City of Dallas Master Parks Plan

Team-Dallas-Master-Parks-Plan

Summer is park season and what better time to start a parks master plan than a time when everybody is thinking of visiting a park? The Dallas Parks Master Plan is an exciting project that allowed one of our Community Planning Workshop (CPW) team not only to visit Dallas’ parks, but also to engage the Dallas community in a variety of ways.

The Dallas Parks and Recreation Master Plan is an initiative of The City of Dallas, Oregon, that seeks to improve its parks system. Parks are a great asset for the economy, environment, and social well being of a city, and the purpose of the Master Plan is to guide the development of the local parks and recreation facilities, and provide goals, policies, and recommendations not only to enhance them, but also to satisfy the Dallas community’s recreational needs.

This summer, the CPW team, with the support of the City of Dallas, started the parks and recreational needs assessment to identify the community’s recreational needs and parks’ improvement opportunities.

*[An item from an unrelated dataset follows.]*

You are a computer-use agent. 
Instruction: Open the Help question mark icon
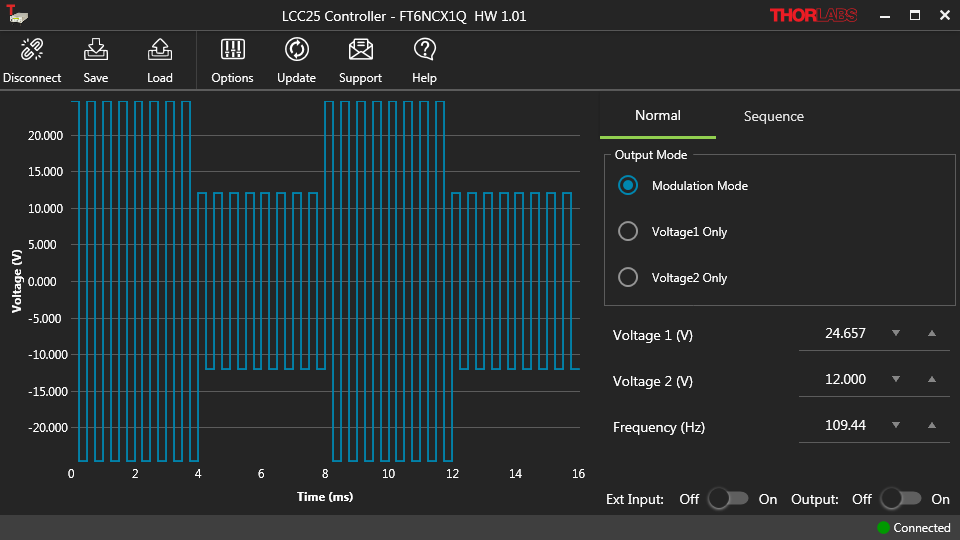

To gather that information the team developed a website, a household survey, stakeholder interviews, a community profile, a park inventory, and held two community workshops.

This process has had great community participation. The CPW team interviewed eighteen individuals, including the Mayor, the Parks Supervisor, all seven members of the Parks Advisory Board, and all nine members of the City Council. Furthermore, the team held a community workshop during the Dallas Summerfest, 53 people were surveyed and approximately 100 people engaged in fun activities at the courthouse booth. In a second workshop held at the Kingsborough Park, approximately 50 people participated in exercises to guide the park’s design. Additionally, almost 1,600 hundred people have visited the Dallas Parks Master Plan website.

The team obtained valuable information from those community activities which will serve to determine the goals, policies, and recommendations for the park system. The main findings from the parks and recreational needs assessment are:

  • The Dallas community wants family-friendly and inclusive parks with activities and a welcoming environment for a wide range of people including kids, teenagers, adults, seniors, disabled people, and others.
  • The Dallas community is fairly satisfied with its park system, although it would like to have more facilities and a wider variety of activities to do at the parks:
  • People want water features and splash areas, playground areas, biking and walking trails, a skate park, BMX tracks, and basketball courts.
  • People have a big need for more facilities that enhance the park experience such as restrooms, covered areas, picnic tables, drinking fountains, and benches.
  • The Dallas community wants natural environment-oriented parks. Residents really enjoy having access to the creek. They value and would like to see improvement in the Japanese garden and the arboretum. In addition, they would like to have more trees and shaded areas.
  • The Dallas community is primarily familiar with the Dallas City Park, and not with the City’s other parks. This opens an opportunity to promote these parks and develop activities that encourage people to visit them.

The summer has ended, school is back in session, and the CPW team is waiting to get back the household survey to complete the needs assessment. The next step is to develop the vision, goals, policies, and recommendations for the Dallas’ park system.

Thanks Dallas community for your great participation in this process!

Stay informed about the master plan at www.dallasoregonparks.com.

 

One comment on “City of Dallas Master Parks Plan

  1. Dallas should trade projects in order to repair streets

    With a total annual budget of $39.1 Million, the City of Dallas can’t come up with another $700,000 to $800,000 to do $1 million of street work each year?

    The total budget was $26.7 Million three years ago, an increase of 33%. Wouldn’t we all like a 33% increase in income?

    At the same time the city says it has no money to do the necessary street repairs, they are planning more projects and spending. Go online and look at some of the projects: reclaimed water project, develop roundabouts, purchase/develop old armory site and many others.

    They have deferred street repairs many years and now say it is a crisis.

    Before asking citizens to dig deeper and give more, let’s ask the city to trade the projects it would like to do for what it needs to do. A $10 Million bond will cost $2.3 Million in interest. If the city
    can pay that, why not take that $2.3 million and put it with $1 million every year and they would be a long way into taking care of what they should have been doing all along.